▶ [Written exercise] Reproduce every one of these rows word for word.

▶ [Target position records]

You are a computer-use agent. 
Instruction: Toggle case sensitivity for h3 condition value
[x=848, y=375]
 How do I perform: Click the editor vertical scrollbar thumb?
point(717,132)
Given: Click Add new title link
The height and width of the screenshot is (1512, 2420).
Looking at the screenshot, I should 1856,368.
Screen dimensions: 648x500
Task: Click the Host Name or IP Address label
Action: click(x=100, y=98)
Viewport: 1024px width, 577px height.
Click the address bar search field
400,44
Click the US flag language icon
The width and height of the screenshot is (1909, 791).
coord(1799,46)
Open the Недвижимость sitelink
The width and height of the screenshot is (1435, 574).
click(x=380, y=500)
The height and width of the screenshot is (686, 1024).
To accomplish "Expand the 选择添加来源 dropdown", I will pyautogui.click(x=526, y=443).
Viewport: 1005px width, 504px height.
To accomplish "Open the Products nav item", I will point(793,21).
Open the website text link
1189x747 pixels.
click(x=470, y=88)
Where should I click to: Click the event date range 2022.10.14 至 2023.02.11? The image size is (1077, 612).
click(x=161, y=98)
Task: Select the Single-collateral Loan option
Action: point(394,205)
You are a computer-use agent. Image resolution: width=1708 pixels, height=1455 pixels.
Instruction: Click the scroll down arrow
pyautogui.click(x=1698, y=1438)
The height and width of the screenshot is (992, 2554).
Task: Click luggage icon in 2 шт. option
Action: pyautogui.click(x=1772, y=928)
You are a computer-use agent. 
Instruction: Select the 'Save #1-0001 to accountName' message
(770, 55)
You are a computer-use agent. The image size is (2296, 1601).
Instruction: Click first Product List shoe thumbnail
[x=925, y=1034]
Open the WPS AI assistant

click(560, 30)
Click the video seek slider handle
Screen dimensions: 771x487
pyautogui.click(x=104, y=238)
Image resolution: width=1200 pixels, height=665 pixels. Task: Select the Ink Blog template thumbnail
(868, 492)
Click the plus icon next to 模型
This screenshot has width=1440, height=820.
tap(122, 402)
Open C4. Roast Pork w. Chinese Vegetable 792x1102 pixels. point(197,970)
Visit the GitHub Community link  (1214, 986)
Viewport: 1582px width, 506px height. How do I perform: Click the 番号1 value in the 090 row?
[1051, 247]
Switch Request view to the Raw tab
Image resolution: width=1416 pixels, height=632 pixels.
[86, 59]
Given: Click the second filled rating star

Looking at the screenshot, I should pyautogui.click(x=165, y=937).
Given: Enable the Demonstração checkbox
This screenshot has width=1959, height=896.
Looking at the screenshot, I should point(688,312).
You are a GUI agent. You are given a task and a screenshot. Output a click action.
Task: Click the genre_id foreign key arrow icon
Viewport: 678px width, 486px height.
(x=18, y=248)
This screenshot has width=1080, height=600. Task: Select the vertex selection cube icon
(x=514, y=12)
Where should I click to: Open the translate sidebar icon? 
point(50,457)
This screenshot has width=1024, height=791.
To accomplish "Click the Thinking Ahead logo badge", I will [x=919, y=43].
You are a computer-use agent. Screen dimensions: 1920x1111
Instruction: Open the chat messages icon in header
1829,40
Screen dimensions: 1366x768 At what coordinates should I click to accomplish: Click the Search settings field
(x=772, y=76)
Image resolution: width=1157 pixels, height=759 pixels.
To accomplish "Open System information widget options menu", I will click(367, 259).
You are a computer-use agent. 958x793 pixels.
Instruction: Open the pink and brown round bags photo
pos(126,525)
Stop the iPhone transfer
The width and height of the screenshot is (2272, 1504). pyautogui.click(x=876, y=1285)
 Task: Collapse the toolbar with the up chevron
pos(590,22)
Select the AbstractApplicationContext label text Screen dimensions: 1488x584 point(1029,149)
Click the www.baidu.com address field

▶ [Correct answer]
You are a computer-use agent. 
Instruction: Toggle case sensitivity for h3 condition value
[x=848, y=375]
 How do I perform: Click the editor vertical scrollbar thumb?
point(717,132)
Given: Click Add new title link
The height and width of the screenshot is (1512, 2420).
Looking at the screenshot, I should 1856,368.
Screen dimensions: 648x500
Task: Click the Host Name or IP Address label
Action: click(x=100, y=98)
Viewport: 1024px width, 577px height.
Click the address bar search field
400,44
Click the US flag language icon
The width and height of the screenshot is (1909, 791).
coord(1799,46)
Open the Недвижимость sitelink
The width and height of the screenshot is (1435, 574).
click(x=380, y=500)
The height and width of the screenshot is (686, 1024).
To accomplish "Expand the 选择添加来源 dropdown", I will pyautogui.click(x=526, y=443).
Viewport: 1005px width, 504px height.
To accomplish "Open the Products nav item", I will point(793,21).
Open the website text link
1189x747 pixels.
click(x=470, y=88)
Where should I click to: Click the event date range 2022.10.14 至 2023.02.11? The image size is (1077, 612).
click(x=161, y=98)
Task: Select the Single-collateral Loan option
Action: point(394,205)
You are a computer-use agent. Image resolution: width=1708 pixels, height=1455 pixels.
Instruction: Click the scroll down arrow
pyautogui.click(x=1698, y=1438)
The height and width of the screenshot is (992, 2554).
Task: Click luggage icon in 2 шт. option
Action: pyautogui.click(x=1772, y=928)
You are a computer-use agent. 
Instruction: Select the 'Save #1-0001 to accountName' message
(770, 55)
You are a computer-use agent. The image size is (2296, 1601).
Instruction: Click first Product List shoe thumbnail
[x=925, y=1034]
Open the WPS AI assistant

click(560, 30)
Click the video seek slider handle
Screen dimensions: 771x487
pyautogui.click(x=104, y=238)
Image resolution: width=1200 pixels, height=665 pixels. Task: Select the Ink Blog template thumbnail
(868, 492)
Click the plus icon next to 模型
This screenshot has width=1440, height=820.
tap(122, 402)
Open C4. Roast Pork w. Chinese Vegetable 792x1102 pixels. point(197,970)
Visit the GitHub Community link  (1214, 986)
Viewport: 1582px width, 506px height. How do I perform: Click the 番号1 value in the 090 row?
[1051, 247]
Switch Request view to the Raw tab
Image resolution: width=1416 pixels, height=632 pixels.
[86, 59]
Given: Click the second filled rating star

Looking at the screenshot, I should pyautogui.click(x=165, y=937).
Given: Enable the Demonstração checkbox
This screenshot has width=1959, height=896.
Looking at the screenshot, I should point(688,312).
You are a GUI agent. You are given a task and a screenshot. Output a click action.
Task: Click the genre_id foreign key arrow icon
Viewport: 678px width, 486px height.
(x=18, y=248)
This screenshot has width=1080, height=600. Task: Select the vertex selection cube icon
(x=514, y=12)
Where should I click to: Open the translate sidebar icon? 
point(50,457)
This screenshot has width=1024, height=791.
To accomplish "Click the Thinking Ahead logo badge", I will [x=919, y=43].
You are a computer-use agent. Screen dimensions: 1920x1111
Instruction: Open the chat messages icon in header
1829,40
Screen dimensions: 1366x768 At what coordinates should I click to accomplish: Click the Search settings field
(x=772, y=76)
Image resolution: width=1157 pixels, height=759 pixels.
To accomplish "Open System information widget options menu", I will click(367, 259).
You are a computer-use agent. 958x793 pixels.
Instruction: Open the pink and brown round bags photo
pos(126,525)
Stop the iPhone transfer
The width and height of the screenshot is (2272, 1504). pyautogui.click(x=876, y=1285)
 Task: Collapse the toolbar with the up chevron
pos(590,22)
Select the AbstractApplicationContext label text Screen dimensions: 1488x584 point(1029,149)
Click the www.baidu.com address field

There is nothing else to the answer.